説明

溶融亜鉛めっき鋼板の製造方法および溶融亜鉛めっき鋼板

【課題】成形荷重が高くなり型かじりを生じやすい材料においても優れたプレス成形性を有する溶融亜鉛めっき鋼板を安定的に製造する製造方法及び優れたプレス成形性を有する溶融亜鉛めっき鋼板を提供する。
【解決手段】めっき層が主としてη相からなる溶融亜鉛めっき鋼板を、調質圧延前または後に表面活性化処理を施し、次いで、pH緩衝作用を有する酸性処理液に接触させた後、鋼板表面に酸性処理液膜が形成された状態で1〜30秒保持し、水洗、乾燥を行うことによりめっき表面に酸化物層を形成させる溶融亜鉛めっき鋼板の製造方法において、前記酸性処理液中にAlイオンを含有することを特徴とする。さらに、前記酸性処理液中に、Alの硫酸塩、硝酸塩、塩化物のうち、少なくとも1種類以上を、Alイオン濃度として0.1〜50g/lの範囲で含有することが好ましい。また、上記製造方法により生産される合金化溶融亜鉛めっき鋼板。

> **収集資料**
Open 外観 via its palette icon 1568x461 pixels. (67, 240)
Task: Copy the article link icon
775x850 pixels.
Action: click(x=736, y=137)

> **課題 1**
溶融亜鉛めっき鋼板の製造方法に関する提示文によると、酸性処理液に接触させた後、鋼板表面に酸性処理液膜が形成された状態で何秒保持するか。
> **課題 2**
溶融亜鉛めっき鋼板の製造方法に関する提示文を、最後の文の後から書き継ぎなさい。

> **解答 1**
1〜30秒保持する。

> **解答 2**
【発明の詳細な説明】
【技術分野】
【0001】
本発明は高強度溶融亜鉛めっき鋼板などの成形荷重が高く型かじりを生じやすい材料においても優れたプレス成形性を有する溶融亜鉛めっき鋼板を安定的に製造する製造方法および優れたプレス成形性を有する溶融亜鉛めっき鋼板に関するものである。
【背景技術】
【0002】
近年、防錆性向上の観点から、自動車用パネル部品には亜鉛系めっき鋼板、特に溶融亜鉛系めっき鋼板の使用比率が増加している。溶融亜鉛系めっき鋼板には亜鉛めっき後に合金化処理を施したものと施さないものとがあり、一般に前者は合金化溶融亜鉛めっき、後者は溶融亜鉛めっき鋼板と称される。なお本発明においても亜鉛めっき後に合金化処理を行ったものを合金化溶融亜鉛めっき鋼板、亜鉛めっき後に合金化処理を行わなかったものを溶融亜鉛めっき鋼板とする。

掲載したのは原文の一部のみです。